PROMPT
Give back exactly the lines from the "Image resolution: width=1280" line to the final line of the records, and only those, minus any pictures.

(SUPPLIED DATA)

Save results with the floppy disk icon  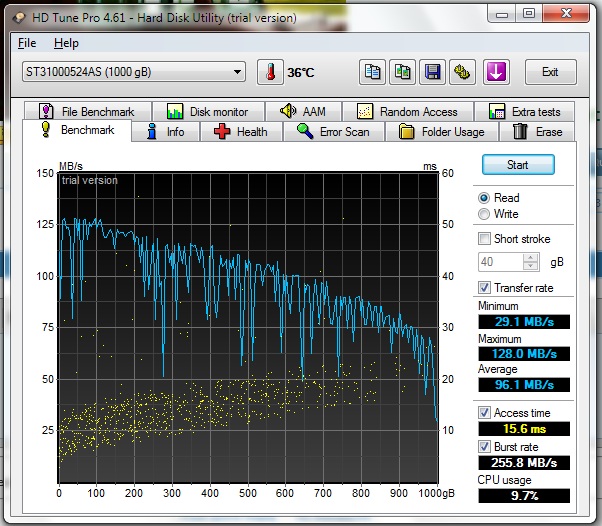[x=433, y=72]
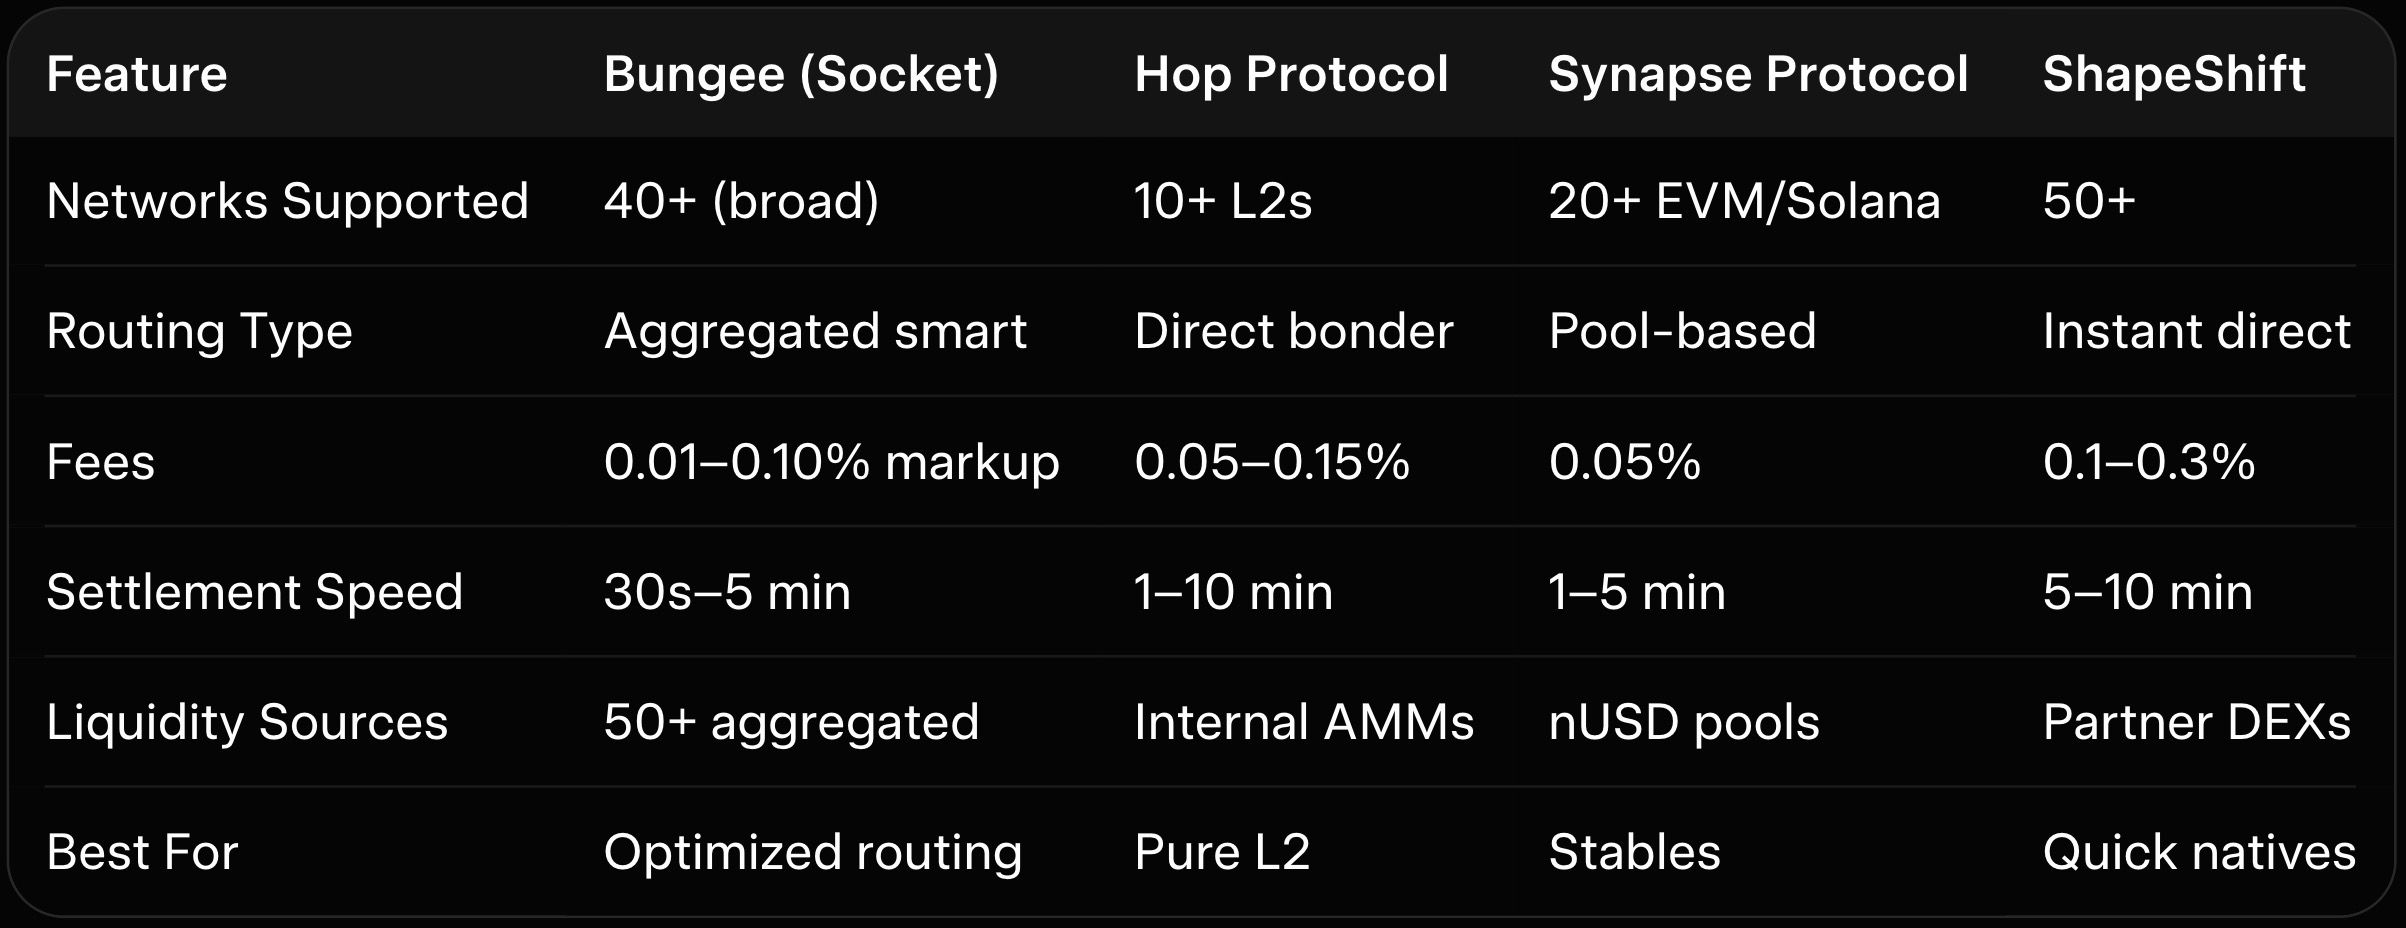The image size is (2406, 928).
Task: Select the Partner DEXs cell
Action: click(2196, 722)
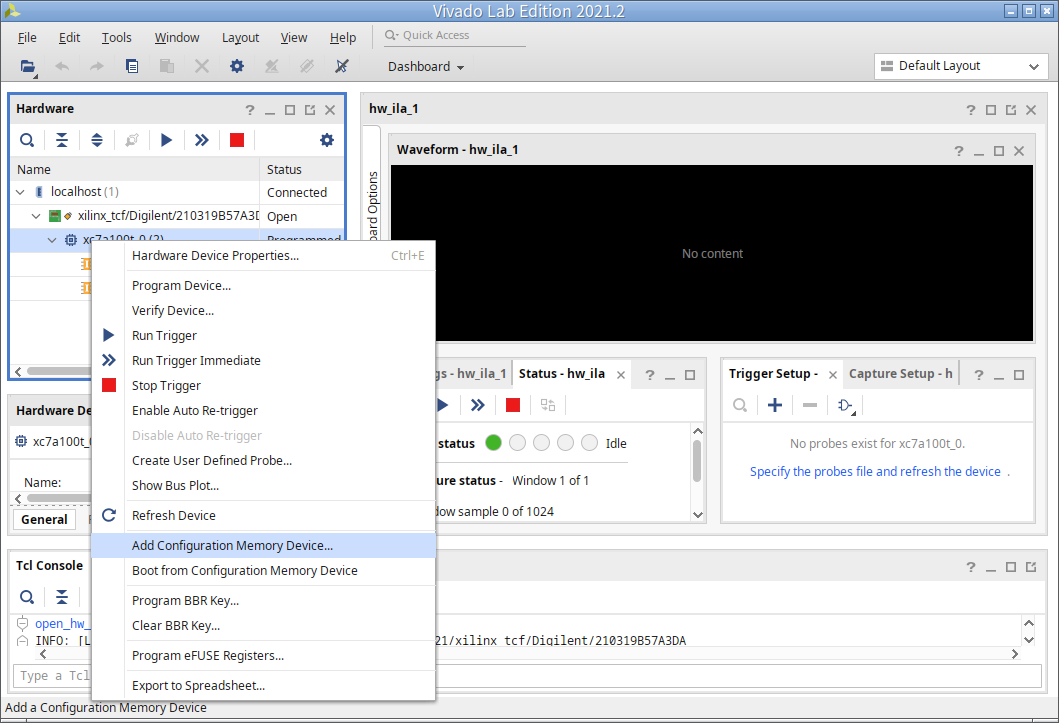Click the search icon in Tcl Console
1059x723 pixels.
[x=28, y=597]
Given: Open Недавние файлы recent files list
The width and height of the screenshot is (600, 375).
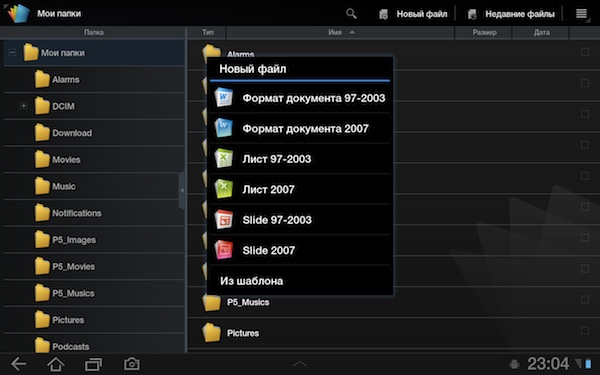Looking at the screenshot, I should [x=510, y=14].
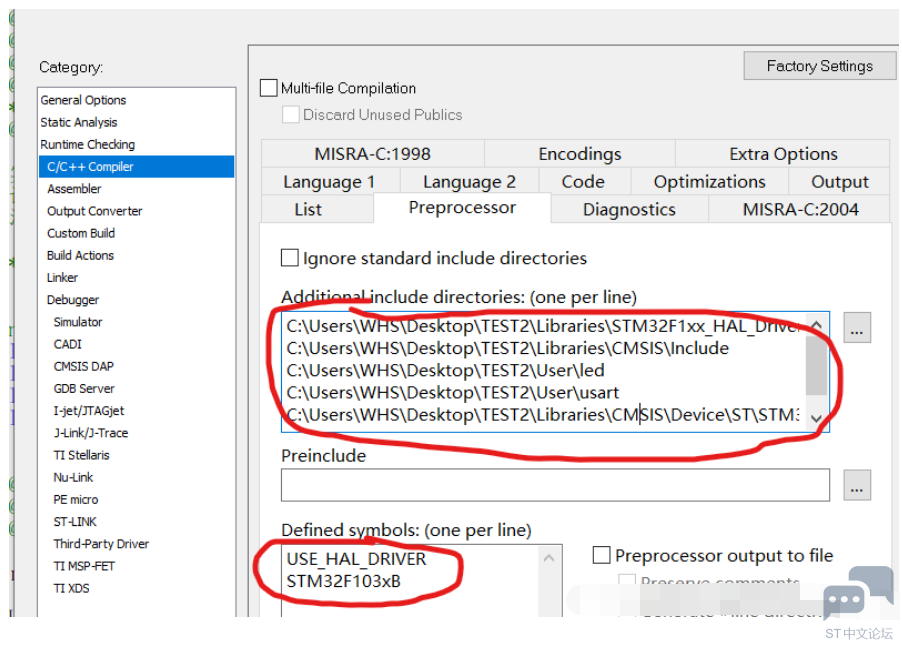Click inside the Preinclude input field
Image resolution: width=902 pixels, height=649 pixels.
coord(555,485)
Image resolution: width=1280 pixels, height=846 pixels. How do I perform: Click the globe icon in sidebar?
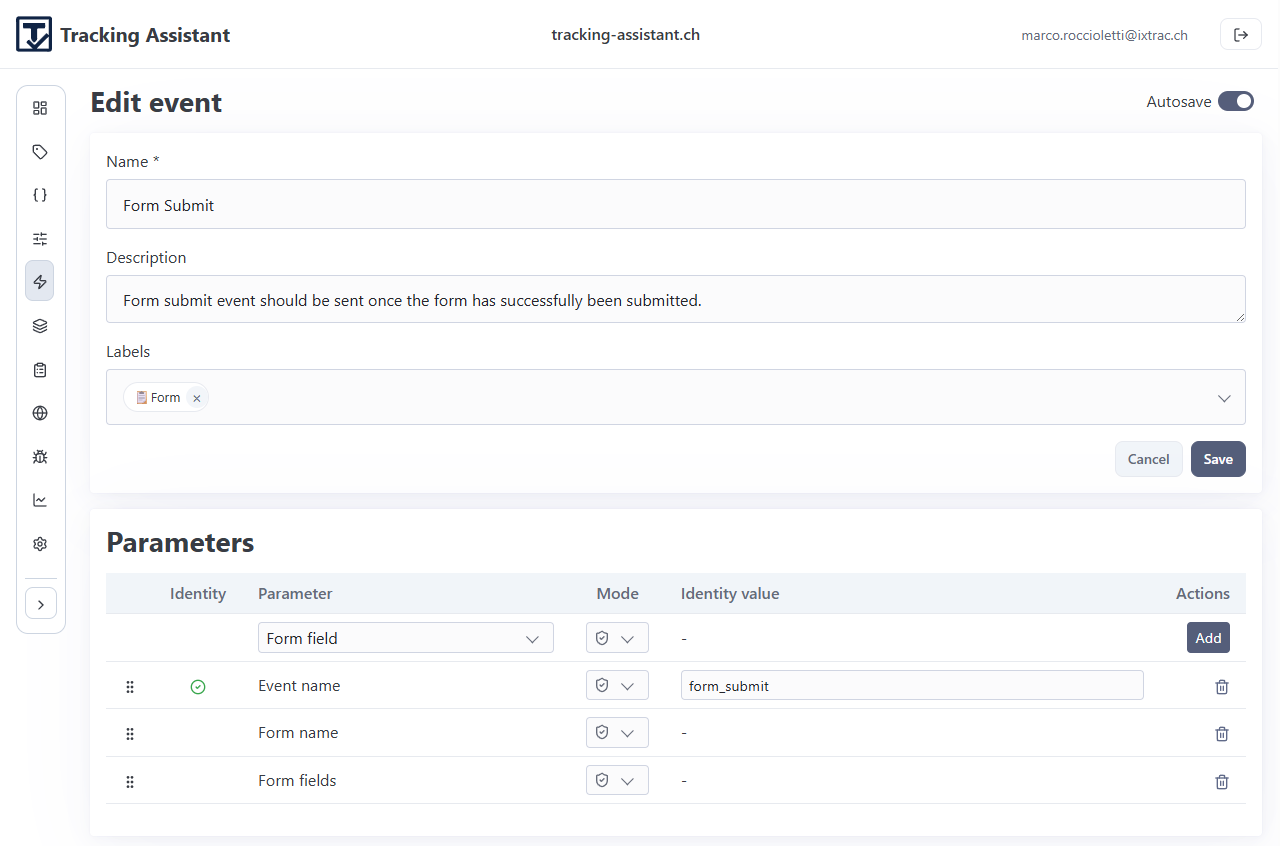click(40, 413)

(End SUPPLIED DATA)

COMPLETED TASK
Image resolution: width=1280 pixels, height=846 pixels. How do I perform: Click the globe icon in sidebar?
click(40, 413)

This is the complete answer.